▶ Directions for this task:
Add 87 to each coordinate in the answers, then write out again everything from the line containing "Click the НМД code lookup icon button" down to the line containing "click(x=512, y=477)", including both of those lines and keeping the requests. Leave the pictures out.

▶ Data for this exercise:
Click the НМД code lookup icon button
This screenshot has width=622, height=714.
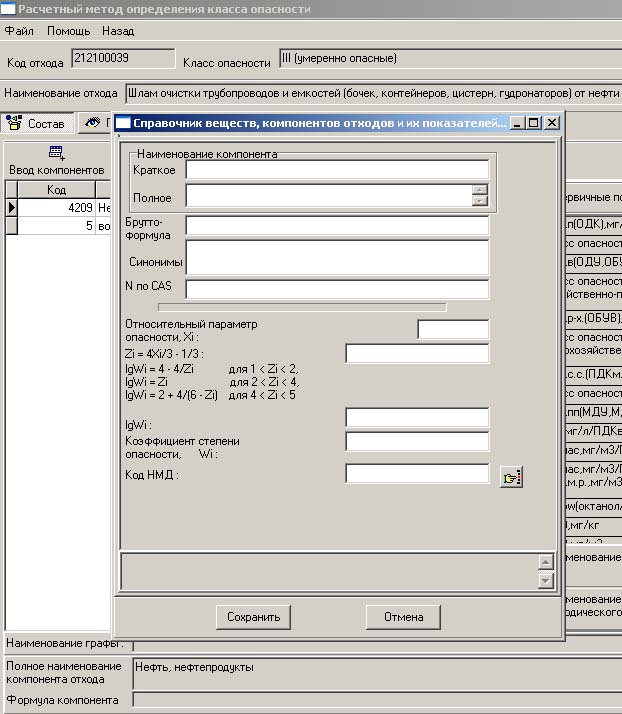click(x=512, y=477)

...

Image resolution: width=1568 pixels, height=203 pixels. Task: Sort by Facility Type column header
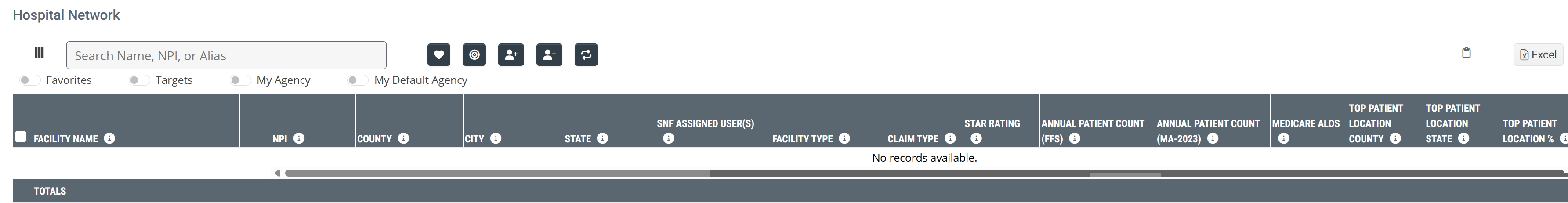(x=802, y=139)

▶ Reply:
Click the НМД code lookup icon button
This screenshot has width=622, height=714.
click(x=599, y=564)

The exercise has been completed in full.